> What to work on:
Please format the items from the first line through the line holding "(x=60, y=382)", inclusive, as a Markdown table with the columns Row and Text, leaving out blank lines.

> Recorded data:
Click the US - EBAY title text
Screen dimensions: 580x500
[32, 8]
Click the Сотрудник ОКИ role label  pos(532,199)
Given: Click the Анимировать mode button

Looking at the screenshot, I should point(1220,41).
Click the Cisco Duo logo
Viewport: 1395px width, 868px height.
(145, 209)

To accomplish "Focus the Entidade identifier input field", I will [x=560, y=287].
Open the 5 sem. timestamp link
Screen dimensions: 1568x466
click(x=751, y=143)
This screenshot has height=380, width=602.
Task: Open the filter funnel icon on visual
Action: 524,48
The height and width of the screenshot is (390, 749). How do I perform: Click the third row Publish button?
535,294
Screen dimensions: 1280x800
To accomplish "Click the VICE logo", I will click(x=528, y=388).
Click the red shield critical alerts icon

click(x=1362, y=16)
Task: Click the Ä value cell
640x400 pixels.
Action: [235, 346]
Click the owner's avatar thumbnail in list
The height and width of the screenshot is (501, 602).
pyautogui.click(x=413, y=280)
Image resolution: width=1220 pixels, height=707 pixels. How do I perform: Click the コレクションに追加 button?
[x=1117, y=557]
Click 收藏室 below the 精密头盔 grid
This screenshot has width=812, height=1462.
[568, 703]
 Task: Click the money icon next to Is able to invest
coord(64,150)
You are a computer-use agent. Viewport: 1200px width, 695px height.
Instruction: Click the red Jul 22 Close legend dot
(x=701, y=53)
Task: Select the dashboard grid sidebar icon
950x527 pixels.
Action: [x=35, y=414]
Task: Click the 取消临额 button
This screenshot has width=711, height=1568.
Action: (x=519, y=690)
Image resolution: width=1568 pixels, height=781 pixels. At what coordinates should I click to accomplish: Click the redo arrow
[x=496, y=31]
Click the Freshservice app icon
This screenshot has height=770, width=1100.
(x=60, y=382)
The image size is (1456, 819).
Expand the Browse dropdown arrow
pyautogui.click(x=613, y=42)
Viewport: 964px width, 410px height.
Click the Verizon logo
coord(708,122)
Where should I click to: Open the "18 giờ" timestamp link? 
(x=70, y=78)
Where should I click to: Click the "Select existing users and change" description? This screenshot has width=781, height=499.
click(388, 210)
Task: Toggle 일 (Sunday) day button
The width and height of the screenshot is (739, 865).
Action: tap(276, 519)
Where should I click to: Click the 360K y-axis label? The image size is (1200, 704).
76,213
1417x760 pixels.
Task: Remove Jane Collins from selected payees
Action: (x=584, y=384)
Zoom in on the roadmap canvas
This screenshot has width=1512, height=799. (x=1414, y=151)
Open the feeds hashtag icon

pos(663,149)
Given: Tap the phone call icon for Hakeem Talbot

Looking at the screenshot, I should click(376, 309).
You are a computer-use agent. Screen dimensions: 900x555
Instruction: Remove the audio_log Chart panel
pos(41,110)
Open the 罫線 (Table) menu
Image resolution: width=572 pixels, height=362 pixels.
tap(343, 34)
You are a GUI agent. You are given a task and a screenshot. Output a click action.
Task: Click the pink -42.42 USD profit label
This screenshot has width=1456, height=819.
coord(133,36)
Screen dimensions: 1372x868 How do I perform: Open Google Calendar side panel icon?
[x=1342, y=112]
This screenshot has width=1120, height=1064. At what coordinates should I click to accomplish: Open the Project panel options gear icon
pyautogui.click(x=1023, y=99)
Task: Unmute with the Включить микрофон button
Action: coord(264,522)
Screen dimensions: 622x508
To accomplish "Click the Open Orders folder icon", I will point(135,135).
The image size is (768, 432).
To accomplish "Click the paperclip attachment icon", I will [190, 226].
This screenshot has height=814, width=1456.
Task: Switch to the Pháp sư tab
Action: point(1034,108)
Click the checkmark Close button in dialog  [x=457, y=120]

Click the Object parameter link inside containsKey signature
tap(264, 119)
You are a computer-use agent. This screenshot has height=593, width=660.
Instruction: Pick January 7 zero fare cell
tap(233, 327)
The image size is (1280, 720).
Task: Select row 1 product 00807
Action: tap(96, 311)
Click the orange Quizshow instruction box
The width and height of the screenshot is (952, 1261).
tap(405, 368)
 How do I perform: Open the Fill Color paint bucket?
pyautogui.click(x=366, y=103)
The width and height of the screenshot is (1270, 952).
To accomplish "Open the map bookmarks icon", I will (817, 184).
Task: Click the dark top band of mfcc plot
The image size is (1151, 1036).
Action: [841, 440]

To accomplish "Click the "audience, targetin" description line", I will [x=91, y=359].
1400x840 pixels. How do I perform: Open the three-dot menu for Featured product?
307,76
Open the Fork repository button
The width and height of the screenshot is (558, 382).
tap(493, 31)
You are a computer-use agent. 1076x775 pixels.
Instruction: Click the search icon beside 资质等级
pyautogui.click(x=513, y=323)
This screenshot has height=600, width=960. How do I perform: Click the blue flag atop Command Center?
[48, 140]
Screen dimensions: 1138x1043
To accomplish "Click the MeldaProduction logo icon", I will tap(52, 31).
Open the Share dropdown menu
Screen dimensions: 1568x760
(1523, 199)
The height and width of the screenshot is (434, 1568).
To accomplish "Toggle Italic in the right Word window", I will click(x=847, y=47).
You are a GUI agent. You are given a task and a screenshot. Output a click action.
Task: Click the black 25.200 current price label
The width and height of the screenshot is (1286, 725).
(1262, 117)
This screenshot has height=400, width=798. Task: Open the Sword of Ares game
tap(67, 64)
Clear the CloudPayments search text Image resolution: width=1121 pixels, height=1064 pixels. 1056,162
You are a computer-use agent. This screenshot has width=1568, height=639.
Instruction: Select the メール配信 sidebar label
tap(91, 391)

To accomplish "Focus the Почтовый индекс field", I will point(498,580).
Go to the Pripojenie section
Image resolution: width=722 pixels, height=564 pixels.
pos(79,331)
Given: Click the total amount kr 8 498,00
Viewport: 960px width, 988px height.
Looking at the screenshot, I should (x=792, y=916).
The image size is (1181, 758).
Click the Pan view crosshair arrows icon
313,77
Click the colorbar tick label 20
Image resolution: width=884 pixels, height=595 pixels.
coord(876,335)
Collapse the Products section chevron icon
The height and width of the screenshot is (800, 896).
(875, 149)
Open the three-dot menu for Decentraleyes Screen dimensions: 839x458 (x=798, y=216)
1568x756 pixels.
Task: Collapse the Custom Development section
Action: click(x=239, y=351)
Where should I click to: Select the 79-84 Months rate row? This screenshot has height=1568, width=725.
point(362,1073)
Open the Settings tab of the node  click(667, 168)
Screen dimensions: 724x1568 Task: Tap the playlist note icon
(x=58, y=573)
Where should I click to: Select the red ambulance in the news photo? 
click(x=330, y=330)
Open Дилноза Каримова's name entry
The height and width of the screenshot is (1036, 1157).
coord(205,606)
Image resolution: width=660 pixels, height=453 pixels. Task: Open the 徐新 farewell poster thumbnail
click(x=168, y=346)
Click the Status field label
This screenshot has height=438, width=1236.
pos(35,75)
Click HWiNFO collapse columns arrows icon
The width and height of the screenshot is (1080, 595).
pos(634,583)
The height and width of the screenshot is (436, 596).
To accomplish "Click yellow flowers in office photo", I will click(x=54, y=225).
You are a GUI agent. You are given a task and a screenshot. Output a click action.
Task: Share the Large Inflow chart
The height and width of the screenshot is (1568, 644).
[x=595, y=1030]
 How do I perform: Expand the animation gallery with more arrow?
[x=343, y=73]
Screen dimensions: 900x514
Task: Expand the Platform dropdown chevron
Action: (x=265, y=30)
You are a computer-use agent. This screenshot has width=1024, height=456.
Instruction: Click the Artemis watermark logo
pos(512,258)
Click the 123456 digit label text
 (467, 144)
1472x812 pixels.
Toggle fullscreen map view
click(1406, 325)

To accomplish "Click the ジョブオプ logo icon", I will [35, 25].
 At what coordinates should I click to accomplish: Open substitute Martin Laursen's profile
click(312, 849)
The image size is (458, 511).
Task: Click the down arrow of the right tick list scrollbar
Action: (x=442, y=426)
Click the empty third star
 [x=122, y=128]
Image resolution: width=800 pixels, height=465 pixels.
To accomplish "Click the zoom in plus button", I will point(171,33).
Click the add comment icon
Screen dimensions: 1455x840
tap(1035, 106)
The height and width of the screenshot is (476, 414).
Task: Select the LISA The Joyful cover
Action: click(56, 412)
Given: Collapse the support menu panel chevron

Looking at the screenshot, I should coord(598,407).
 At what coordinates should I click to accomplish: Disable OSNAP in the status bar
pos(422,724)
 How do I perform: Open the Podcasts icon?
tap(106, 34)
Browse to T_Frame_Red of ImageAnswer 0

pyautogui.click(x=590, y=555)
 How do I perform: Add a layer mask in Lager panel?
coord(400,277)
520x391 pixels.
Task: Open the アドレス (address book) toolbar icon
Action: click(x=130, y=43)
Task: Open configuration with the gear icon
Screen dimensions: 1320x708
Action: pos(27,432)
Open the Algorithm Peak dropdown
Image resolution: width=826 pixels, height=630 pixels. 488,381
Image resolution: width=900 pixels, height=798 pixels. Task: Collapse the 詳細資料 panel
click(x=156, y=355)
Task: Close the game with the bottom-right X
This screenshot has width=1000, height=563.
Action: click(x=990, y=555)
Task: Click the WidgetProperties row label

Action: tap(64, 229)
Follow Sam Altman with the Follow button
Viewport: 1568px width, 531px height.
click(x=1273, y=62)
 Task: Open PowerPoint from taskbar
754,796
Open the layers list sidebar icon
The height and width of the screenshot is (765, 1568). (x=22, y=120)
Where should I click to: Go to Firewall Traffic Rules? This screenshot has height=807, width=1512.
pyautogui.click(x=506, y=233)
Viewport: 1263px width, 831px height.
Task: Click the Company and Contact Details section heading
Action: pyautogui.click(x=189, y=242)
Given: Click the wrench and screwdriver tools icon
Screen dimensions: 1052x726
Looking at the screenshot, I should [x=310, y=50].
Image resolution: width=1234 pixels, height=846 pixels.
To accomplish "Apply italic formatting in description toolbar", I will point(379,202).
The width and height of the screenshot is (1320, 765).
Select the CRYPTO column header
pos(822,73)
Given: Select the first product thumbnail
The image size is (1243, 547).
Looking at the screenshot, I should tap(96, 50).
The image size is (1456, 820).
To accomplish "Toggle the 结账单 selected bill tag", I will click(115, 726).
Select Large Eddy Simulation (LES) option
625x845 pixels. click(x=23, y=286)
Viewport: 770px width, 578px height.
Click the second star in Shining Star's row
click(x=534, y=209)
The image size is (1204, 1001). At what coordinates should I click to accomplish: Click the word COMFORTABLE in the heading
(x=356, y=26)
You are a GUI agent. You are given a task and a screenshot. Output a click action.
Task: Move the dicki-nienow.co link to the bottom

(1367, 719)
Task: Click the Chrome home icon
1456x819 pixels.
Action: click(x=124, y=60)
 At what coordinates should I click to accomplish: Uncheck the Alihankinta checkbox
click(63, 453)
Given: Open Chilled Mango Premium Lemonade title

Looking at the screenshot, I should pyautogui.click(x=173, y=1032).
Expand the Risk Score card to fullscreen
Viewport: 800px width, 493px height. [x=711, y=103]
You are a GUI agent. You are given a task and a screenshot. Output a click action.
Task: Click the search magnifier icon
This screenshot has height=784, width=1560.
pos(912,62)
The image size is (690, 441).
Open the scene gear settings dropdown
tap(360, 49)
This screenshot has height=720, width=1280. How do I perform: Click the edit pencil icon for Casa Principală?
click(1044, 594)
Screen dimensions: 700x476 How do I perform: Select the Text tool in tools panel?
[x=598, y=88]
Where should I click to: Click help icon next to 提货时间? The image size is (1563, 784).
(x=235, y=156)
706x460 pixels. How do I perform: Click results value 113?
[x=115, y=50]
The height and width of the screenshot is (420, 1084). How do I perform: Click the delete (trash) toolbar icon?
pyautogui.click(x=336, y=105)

> The reply:
| Row | Text |
|---|---|
| 1 | Click the US - EBAY title text |
| 2 | Screen dimensions: 580x500 |
| 3 | [32, 8] |
| 4 | Click the Сотрудник ОКИ role label  pos(532,199) |
| 5 | Given: Click the Анимировать mode button |
| 6 | Looking at the screenshot, I should point(1220,41). |
| 7 | Click the Cisco Duo logo |
| 8 | Viewport: 1395px width, 868px height. |
| 9 | (145, 209) |
| 10 | To accomplish "Focus the Entidade identifier input field", I will [x=560, y=287]. |
| 11 | Open the 5 sem. timestamp link |
| 12 | Screen dimensions: 1568x466 |
| 13 | click(x=751, y=143) |
| 14 | This screenshot has height=380, width=602. |
| 15 | Task: Open the filter funnel icon on visual |
| 16 | Action: 524,48 |
| 17 | The height and width of the screenshot is (390, 749). How do I perform: Click the third row Publish button? |
| 18 | 535,294 |
| 19 | Screen dimensions: 1280x800 |
| 20 | To accomplish "Click the VICE logo", I will click(x=528, y=388). |
| 21 | Click the red shield critical alerts icon |
| 22 | click(x=1362, y=16) |
| 23 | Task: Click the Ä value cell |
| 24 | 640x400 pixels. |
| 25 | Action: [235, 346] |
| 26 | Click the owner's avatar thumbnail in list |
| 27 | The height and width of the screenshot is (501, 602). |
| 28 | pyautogui.click(x=413, y=280) |
| 29 | Image resolution: width=1220 pixels, height=707 pixels. How do I perform: Click the コレクションに追加 button? |
| 30 | [x=1117, y=557] |
| 31 | Click 收藏室 below the 精密头盔 grid |
| 32 | This screenshot has width=812, height=1462. |
| 33 | [568, 703] |
| 34 |  Task: Click the money icon next to Is able to invest |
| 35 | coord(64,150) |
| 36 | You are a computer-use agent. Viewport: 1200px width, 695px height. |
| 37 | Instruction: Click the red Jul 22 Close legend dot |
| 38 | (x=701, y=53) |
| 39 | Task: Select the dashboard grid sidebar icon |
| 40 | 950x527 pixels. |
| 41 | Action: [x=35, y=414] |
| 42 | Task: Click the 取消临额 button |
| 43 | This screenshot has width=711, height=1568. |
| 44 | Action: (x=519, y=690) |
| 45 | Image resolution: width=1568 pixels, height=781 pixels. At what coordinates should I click to accomplish: Click the redo arrow |
| 46 | [x=496, y=31] |
| 47 | Click the Freshservice app icon |
| 48 | This screenshot has height=770, width=1100. |
| 49 | (x=60, y=382) |